OP / ED
Democrats have a golden opportunity to lower drug prices — again — before the next Congress begins on January 3.
Democrats and Republicans alike support two bills that’d rein in pharmacy benefit managers — the gigantic and secretive “pharmaceutical middlemen who squeeze small pharmacies’ profits and raise costs for consumers,” as Vice President Kamala Harris described them during the campaign. If congressional leaders bring the bills up for a vote during the post-election lame duck session, they’ll almost certainly pass — and thus save Americans billions of dollars at the pharmacy.
Currently, around one in four adults struggle to afford their prescribed medicine, while about three in ten don’t adhere to prescriptions due to cost, according to the Kaiser Family Foundation.
Pharmacy benefit managers perform several tasks within the healthcare industry. They negotiate drug prices with manufacturers on behalf of insurers, process prescription claims and manage formularies — insurers’ lists of covered drugs. But somewhere along the way, the companies realized they could ring up steep profits at the expense of patients.
PBMs decide which medicines get covered by insurance plans, and they use that gatekeeping power to extract massive discounts from drug manufacturers. The PBMs pocket a percentage of those savings as income.
This gives them a warped incentive to put the most expensive medicines on formularies, with little regard for cheaper alternatives. The higher a drug’s nominal “list” price, the bigger the discount, the more the PBM makes.
And the rest of the savings from PBM negotiations generally aren’t passed on to patients at the pharmacy. In fact, insurance companies typically set coinsurance and copay amounts based on a drug’s original list price, not the negotiated price. According to a report from the University of Southern California, patients pay up to 20% more for generic drugs than they would if they got to benefit from PBM savings.
In July, the Federal Trade Commission published an investigation into the sector, in which it reported that a “vertically integrated and concentrated market structure has allowed PBMs to profit at the expense of patients and independent pharmacists.”

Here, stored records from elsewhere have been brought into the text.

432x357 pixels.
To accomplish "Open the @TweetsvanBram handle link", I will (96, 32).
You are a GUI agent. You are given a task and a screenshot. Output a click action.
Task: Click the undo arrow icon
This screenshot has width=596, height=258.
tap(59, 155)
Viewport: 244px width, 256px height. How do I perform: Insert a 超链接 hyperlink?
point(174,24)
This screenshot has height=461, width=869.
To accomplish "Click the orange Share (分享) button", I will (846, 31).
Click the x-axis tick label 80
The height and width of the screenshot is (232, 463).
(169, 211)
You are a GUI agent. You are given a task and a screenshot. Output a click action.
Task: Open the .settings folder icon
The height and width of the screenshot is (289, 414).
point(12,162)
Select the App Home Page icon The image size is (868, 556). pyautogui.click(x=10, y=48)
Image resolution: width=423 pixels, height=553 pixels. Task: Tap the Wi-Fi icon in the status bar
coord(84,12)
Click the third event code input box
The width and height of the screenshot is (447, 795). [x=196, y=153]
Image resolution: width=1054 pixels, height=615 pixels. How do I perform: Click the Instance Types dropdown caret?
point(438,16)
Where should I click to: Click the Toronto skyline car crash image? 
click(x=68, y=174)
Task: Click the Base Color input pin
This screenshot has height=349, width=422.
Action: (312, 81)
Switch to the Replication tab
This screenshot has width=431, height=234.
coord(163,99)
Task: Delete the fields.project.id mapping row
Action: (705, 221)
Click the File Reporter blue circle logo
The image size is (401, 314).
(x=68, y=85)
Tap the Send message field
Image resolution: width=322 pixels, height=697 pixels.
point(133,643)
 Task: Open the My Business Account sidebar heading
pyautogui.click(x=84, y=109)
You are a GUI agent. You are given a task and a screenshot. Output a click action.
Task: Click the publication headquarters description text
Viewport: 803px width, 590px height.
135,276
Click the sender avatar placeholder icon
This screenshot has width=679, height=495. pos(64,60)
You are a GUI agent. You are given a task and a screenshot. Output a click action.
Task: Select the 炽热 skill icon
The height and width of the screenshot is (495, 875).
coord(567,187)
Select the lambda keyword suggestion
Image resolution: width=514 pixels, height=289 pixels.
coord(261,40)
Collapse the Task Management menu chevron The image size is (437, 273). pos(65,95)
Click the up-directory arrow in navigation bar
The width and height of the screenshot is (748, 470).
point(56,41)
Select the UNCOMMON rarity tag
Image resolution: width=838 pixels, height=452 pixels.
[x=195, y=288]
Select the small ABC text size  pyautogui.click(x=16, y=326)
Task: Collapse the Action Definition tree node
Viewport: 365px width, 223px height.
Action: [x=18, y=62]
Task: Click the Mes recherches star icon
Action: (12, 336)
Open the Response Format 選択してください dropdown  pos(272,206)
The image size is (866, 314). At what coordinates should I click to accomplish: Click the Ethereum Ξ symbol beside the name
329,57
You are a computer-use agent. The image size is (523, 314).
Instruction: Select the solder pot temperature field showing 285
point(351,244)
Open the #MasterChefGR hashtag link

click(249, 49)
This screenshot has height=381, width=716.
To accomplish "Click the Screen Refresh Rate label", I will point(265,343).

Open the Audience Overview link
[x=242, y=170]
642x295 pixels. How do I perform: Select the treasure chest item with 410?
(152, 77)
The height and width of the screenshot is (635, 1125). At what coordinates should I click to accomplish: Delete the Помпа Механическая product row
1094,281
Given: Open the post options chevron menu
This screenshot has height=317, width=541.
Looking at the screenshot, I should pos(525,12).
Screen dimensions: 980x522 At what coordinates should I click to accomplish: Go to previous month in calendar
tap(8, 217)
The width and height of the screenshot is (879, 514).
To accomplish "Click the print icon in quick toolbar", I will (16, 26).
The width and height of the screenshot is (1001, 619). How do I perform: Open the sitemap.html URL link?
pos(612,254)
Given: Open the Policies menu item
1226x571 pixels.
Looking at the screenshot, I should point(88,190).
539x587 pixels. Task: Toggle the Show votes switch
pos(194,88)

That “market structure” is the result of big insurers, PBMs, and pharmacies teaming up — by means of mergers and acquisitions — to control the industry. Each conglomerate favors its own pharmacies, which pushes smaller ones out of the market.
Fed up with this behavior, lawmakers are now proposing common-sense reforms.
One bill would eliminate the perverse incentive for PBMs to put more expensive drugs on formularies — by delinking PBM compensation from the list price for drugs.
Another legislative proposal would make sure that any savings negotiated by PBMs are passed on to patients at the pharmacy counter.
Washington is about to look a whole lot different. But there’s no reason that the two bipartisan PBM reform bills need to wait. Congressional leaders from both parties agree on the need to pass PBM reform, and the current “lame duck” legislative session is an ideal opportunity to do so.
Howard Dean is the former chair of the Democratic National Committee and former governor of Vermont. This piece originally ran in Salon.